Individual investors have been cutting back on cash in portfolios, the exact reverse of what Warren Buffett has been doing at Berkshire Hathaway.
Who do you think has got it right?
Cash at Berkshire Hathaway stood at just over US$55 billion at the end of June, an all-time high and two and a half times the level Buffett had said in the past he likes to keep on tap to meet extraordinary claims at his insurance businesses. It was also up more than 50 per cent year on year.
Buffett’s green pile is in sharp contrast to individual investors, who’ve cut cash in portfolios to 15.8 per cent, a 14-year low, according to the July asset allocation survey from the American Association of Individual Investors.
To be sure, businesses and individuals hold cash for different reasons, but Buffett has used Berkshire, in part, as an investment vehicle through which we can interpret his views on markets, or at least the prices of some assets in them.
Berkshire, of course, has some difficulties in putting cash to work that are not faced by your average dentist or lawyer, in that it tends to make very large investments and as such may need to be more patient than smaller fry. So it is quite possible it is waiting for the right acquisition to come along.

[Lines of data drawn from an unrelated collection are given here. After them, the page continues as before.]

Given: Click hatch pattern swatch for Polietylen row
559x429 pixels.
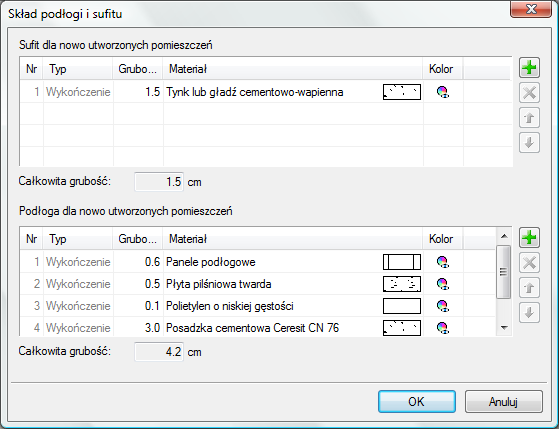Looking at the screenshot, I should click(402, 306).
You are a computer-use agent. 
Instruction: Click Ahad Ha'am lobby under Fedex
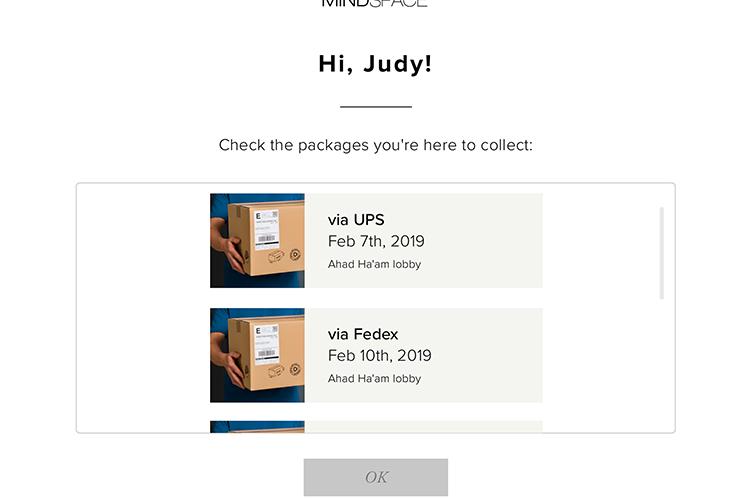(375, 378)
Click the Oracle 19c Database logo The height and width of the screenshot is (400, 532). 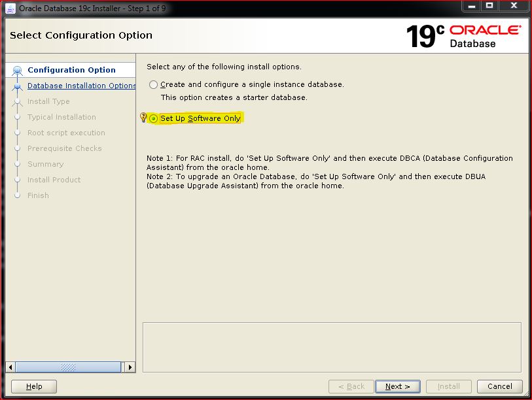point(463,36)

It is also similarly possible that Buffett is not happy with the prices, and is biding his time against a day when prices have been marked down. One thing not influencing Berkshire is tax policy, as all of its cash is generated in the US and it is not one of the legion of corporations holding money offshore to avoid a repatriation tax.
The bottom line, though, is that the best investor in the world is going in exactly the opposite direction to a class of people often reputed to be among the worst.
Cash returns are, as we know, lousy; the little that one can get in liquid instruments inevitably being lower than the toll extracted by inflation. And the long-term returns on cash are indeed terrible, lagging behind every asset class and investment strategy this side of setting money on fire.